Through the rain, they saw the outline of huge wings. The wings disappeared as the strange creature approached, and a copper-skinned elf stepped out of the murk, dressed in animal leathers. Short and slender even for an elf, his dark hair was matted and unkempt. His red-streaked hazel eyes darted back and forth before settling on Ardeth.

“Ardeth of Llorkh?” he asked, barely audible over the raging winds outside. His voice was high-pitched and raspy, decidedly not like any elf any of them had encountered before.

“Yes,” Ardeth answered cautiously.

“I smelled your scent on the wind. I am here on behalf of the Mayor of Llorkh.”

“Thank the gods,” Royce gasped. “I didn’t suspect Geildarr would have contact with the wood elves.”

The elf let out a disgusted grunt as his answer.

“You’re a werebat,” Ardeth said. “From Heskret’s tribe. Geildarr told me there was a chance he could recruit aid from your folk.” There was no relief in her voice, only suspicion, and she kept her eyes locked on his face, scanning for any insincerity.

“My name is Halzoon,” the elf said, looking at the group, his neck twitching. “I am to offer myself as your guide.”

“No deva, but a winged savior nonetheless,” said Gunton.

“Where are you guiding us?” asked Ardeth.

“Three great phandar trees in a triangle, alongside the Heartblood River. That is what you seek.”

“How do you know this?” asked Royce.

“Heskret extracted it—” he drooled and chuckled, “—from an Uthgardt shaman.”

“You know the best way to the Sanctuary?” asked Royce. “These passes are difficult to navigate.”

“Forget the passes,” the werebat hissed. “Forget them! I know a better way.”

“We don’t have wings,” huffed Gan.

“Not above the mountains, goblinoid. Below them.”

“There are tunnels?” asked Royce.

“Yes,” Halzoon said, rubbing his cheek against his shoulder. “Many tunnels, all through the mountains. Dwarves built them long ago. Harpies made their nests there. But not any more.”

“How do we get in?” asked Gunton. “It’d be a far better option than waiting here for Elaacrimalicros to eat us.”

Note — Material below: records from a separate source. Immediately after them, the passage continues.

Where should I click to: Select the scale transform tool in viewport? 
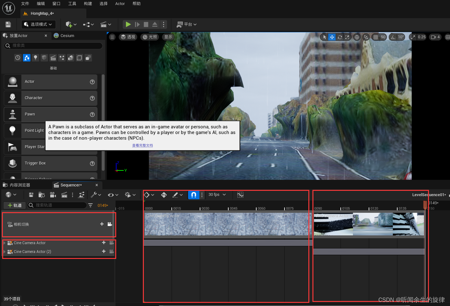[x=347, y=37]
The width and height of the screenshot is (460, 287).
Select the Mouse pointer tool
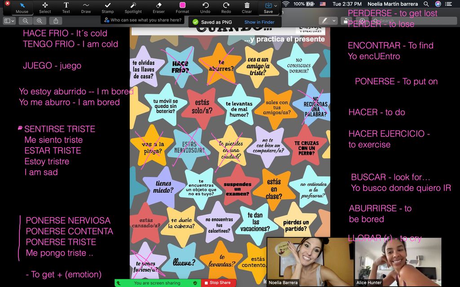[x=22, y=7]
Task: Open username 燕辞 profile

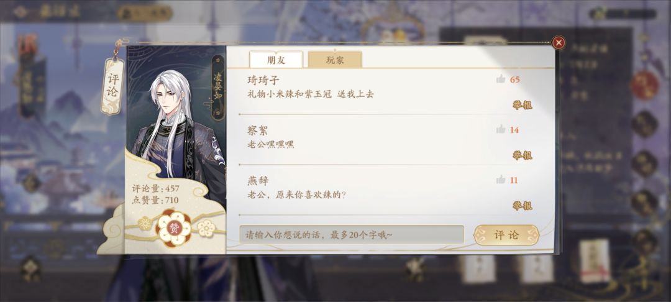Action: (258, 180)
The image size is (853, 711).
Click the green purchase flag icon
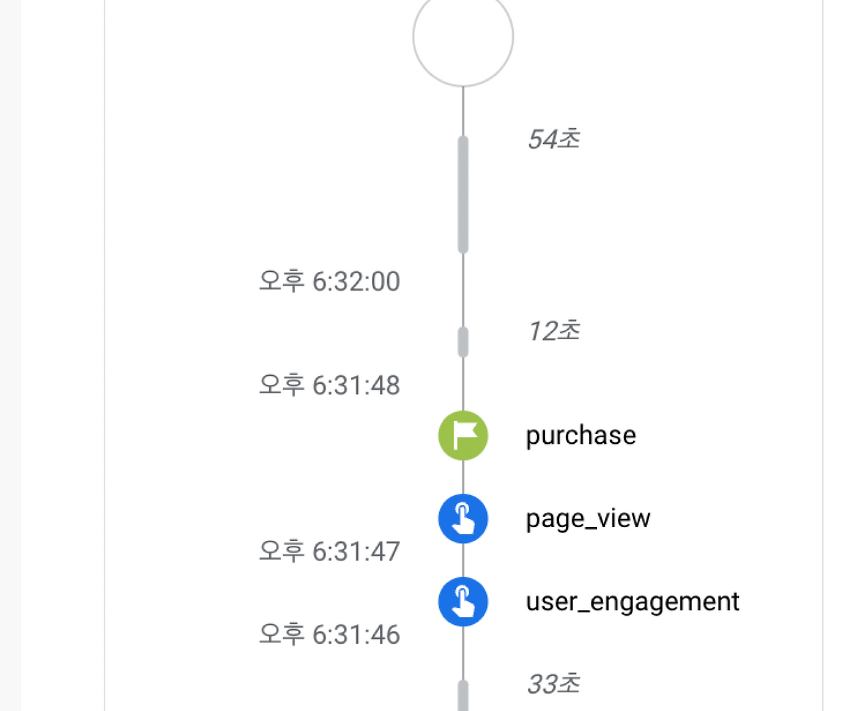pos(463,436)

Halzoon pointed upward. “An entrance farther up the mountain. Winds are terrible up there, but with care, you should make it.”

“Thanks be to all the gods,” Royce said. “I’d hug you if you didn’t stink of guano.”

The elf werebat chuckled at Royce’s joke. “I will lead you,” he said. “Heskret commands it.”

“What was his name?” Ardeth demanded.

“Whose name?” asked Halzoon.

“The barbarian shaman you captured,” she said. “What was his name?”

“His name was Keirkrad.” A cruel smile crossed his face and he let out a high-pitched cackle. “We were lucky to get that one. Heskret was pleased. He had some unfinished business with that one.”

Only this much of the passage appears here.